RECORDS PROVIDED —
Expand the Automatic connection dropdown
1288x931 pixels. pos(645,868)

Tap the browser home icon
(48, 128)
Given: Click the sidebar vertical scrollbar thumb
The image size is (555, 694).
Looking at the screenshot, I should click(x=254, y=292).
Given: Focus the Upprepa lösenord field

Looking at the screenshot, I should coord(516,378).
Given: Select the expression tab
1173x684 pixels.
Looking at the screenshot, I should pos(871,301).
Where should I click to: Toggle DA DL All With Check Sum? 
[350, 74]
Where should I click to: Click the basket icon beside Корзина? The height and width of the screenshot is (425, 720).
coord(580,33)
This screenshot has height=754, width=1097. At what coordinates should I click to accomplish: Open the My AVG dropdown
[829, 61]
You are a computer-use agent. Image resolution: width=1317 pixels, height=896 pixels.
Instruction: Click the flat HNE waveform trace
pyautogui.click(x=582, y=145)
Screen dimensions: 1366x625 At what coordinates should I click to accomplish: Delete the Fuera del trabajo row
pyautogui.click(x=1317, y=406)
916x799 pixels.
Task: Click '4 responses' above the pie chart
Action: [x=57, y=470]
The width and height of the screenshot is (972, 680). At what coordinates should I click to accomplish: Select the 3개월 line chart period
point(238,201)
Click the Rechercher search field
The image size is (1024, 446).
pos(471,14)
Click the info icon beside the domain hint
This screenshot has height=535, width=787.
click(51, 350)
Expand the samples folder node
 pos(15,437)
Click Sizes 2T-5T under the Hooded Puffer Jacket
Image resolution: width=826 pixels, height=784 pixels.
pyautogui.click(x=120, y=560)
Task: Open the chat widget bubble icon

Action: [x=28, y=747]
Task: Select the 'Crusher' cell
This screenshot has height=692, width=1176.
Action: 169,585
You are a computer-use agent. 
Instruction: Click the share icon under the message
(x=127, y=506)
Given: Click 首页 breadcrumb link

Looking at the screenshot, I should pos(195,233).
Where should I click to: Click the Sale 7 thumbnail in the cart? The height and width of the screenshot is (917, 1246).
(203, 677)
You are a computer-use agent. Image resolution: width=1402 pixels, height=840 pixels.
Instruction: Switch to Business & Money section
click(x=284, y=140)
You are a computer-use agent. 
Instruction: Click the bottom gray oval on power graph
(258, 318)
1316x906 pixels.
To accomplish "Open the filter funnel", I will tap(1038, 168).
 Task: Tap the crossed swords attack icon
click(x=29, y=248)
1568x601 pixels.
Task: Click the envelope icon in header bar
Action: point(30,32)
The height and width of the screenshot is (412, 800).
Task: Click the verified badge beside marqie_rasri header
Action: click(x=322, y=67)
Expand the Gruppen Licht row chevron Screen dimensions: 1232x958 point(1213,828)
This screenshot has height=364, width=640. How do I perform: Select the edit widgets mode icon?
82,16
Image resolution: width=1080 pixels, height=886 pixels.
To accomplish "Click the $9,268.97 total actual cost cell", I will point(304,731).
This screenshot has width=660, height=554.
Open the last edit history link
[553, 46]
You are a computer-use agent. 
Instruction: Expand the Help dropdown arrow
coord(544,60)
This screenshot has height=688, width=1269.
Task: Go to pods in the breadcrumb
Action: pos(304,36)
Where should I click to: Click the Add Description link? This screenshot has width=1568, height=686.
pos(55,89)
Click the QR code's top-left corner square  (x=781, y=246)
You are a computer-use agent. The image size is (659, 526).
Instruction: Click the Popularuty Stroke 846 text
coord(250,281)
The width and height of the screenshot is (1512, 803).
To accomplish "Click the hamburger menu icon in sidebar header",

ASSIGNMENT —
Collect every line above that contains the word "will".

RESPONSE AREA —
To accomplish "Open the filter funnel", I will tap(1038, 168).
To accomplish "Click the $9,268.97 total actual cost cell", I will point(304,731).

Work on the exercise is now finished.